Storms looking more organized on Tuesday than anticipated

For the second time in four days Mother Nature has delivered a surprise. In today’s case, a capping inversion that was expected to hold sway over the Houston region during the daytime Tuesday is breaking. Thus, a cluster of strong thunderstorms is now moving into the region from the southwest along with an upper-level disturbance.

Houston radar at 12:19pm CT. (RadarScope)

With the cap breaking and plenty of moisture, it seems likely that this threat of heavy rainfall and thunderstorms may be with much of the metro area throughout the daylight hours today. Because of the high rainfall rates in some of these storms, we may see localized flooding throughout the afternoon hours. Storms should ebb this evening.

It still appears as though a bow-line feature will move through Houston after midnight, and push through the region from north to south, with the worst of it offshore by around sunrise or shortly thereafter.

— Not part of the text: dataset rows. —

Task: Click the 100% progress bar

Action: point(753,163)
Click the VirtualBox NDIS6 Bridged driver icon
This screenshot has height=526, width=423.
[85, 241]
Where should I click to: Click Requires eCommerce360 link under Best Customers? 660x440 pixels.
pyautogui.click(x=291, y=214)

We still expect this system to deliver the kinds of severe weather we discussed in this morning’s weather post.

13 thoughts on “Storms looking more organized on Tuesday than anticipated

  1. Markham Shaw Pyle

    Might the recent difficulties with our local forecasting models be attributable at least in part to the models’ not yet being fully caught up on the economic consequences of the lockdown to particulate levels in the local atmosphere (and to industrial heat islands, &c, &c)?

    1. Chris C.

      I don’t think there’s been a significant decrease in industrial emissions, only traffic. Most of the chemical industry (who are making most of these emissions) is considered critical, and has been continuing to operate. Is there even evidence that industrial emissions are capable of affecting local weather patterns?

      1. Blackhawks Fan

        We’re still running on the Channel, but our logistics people are going nuts trying to find places to put product while simultaneously hoping a feedstock provider doesn’t have to shut down like they said they might. Or if we have to back off on production, that two barges of feed don’t show up out of nowhere.

        You can’t win.

        Also, trees are still living and they are one of the biggest (if not the biggest) source of VOC emissions in Harris County.

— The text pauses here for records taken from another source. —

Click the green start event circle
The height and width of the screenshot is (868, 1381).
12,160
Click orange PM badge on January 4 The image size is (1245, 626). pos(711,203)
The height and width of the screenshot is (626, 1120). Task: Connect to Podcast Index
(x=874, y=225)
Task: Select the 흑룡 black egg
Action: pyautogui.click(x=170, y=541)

      2. Markham Shaw Pyle

        I’ve no idea. Like most of my fellows, I went to law school expressly so that I need never do math and science ever again, and can treat life as an essay question.
        And because I am a complete Elephant’s Child.
        That’s why I asked.

    2. Eric Hippler

      It’s got more to do with decreased air traffic. Planes provide the weather service with valuable upper air measurements. Fewer planes = fewer data points to feed the models.

      1. Markham Shaw Pyle

        Thank you. Avoiding the the temptation to make a quip about starving models, I observe that this is the clearest and most straightforward answer ever given by an expert witness.

  2. Mark Gibb

    When I monitor the radar, I often whine that the rain seems to make an effort to avoid League City. This afternoon as I’m watching the storms come in on WeatherUnderground’s radar loop, sure enough, there seems to be a bubble around League City. But it’s suspiciously circular.

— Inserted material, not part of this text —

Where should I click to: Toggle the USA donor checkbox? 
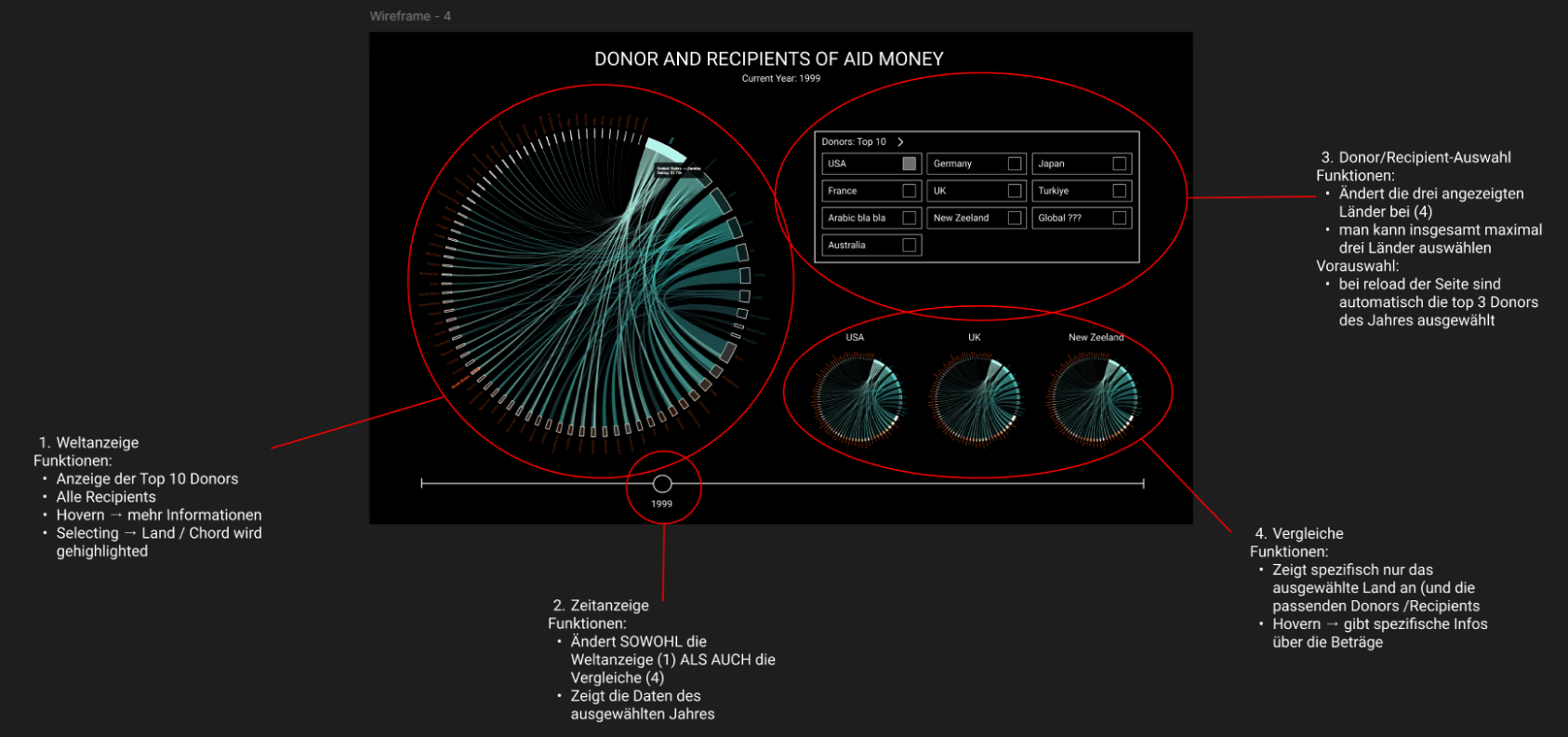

    Now I’m wondering if there might be some kind of mask in the image processing to help get rid of ground clutter so close to the radar tower. Anyone know?

    1. Keith

      You are correct. The “bubble” is where the radar is located. You can clear some of it up by using the “remove clutter” feature. Most radar site have this function. However, there is no data right at the radar site. You can probably switch to the Lake Charles radar to see whats happening at the League City radar site.

      1. Mark Gibb

        There are times when the bubble is not there. I assumed they process the data somehow or combine other radar stations’ data to produce a good picture for the apps. But then other times it’s like they’re not doing that.

        In this case the bubble seemed real. Our house literally got only drops of rain while it seemed like all around us got a lot more.

  3. Keith

    A couple days ago several high res models showed a 3.5″ bullseye for today almost exactly where they are getting the heavy rain in FB County. Why are we surprised?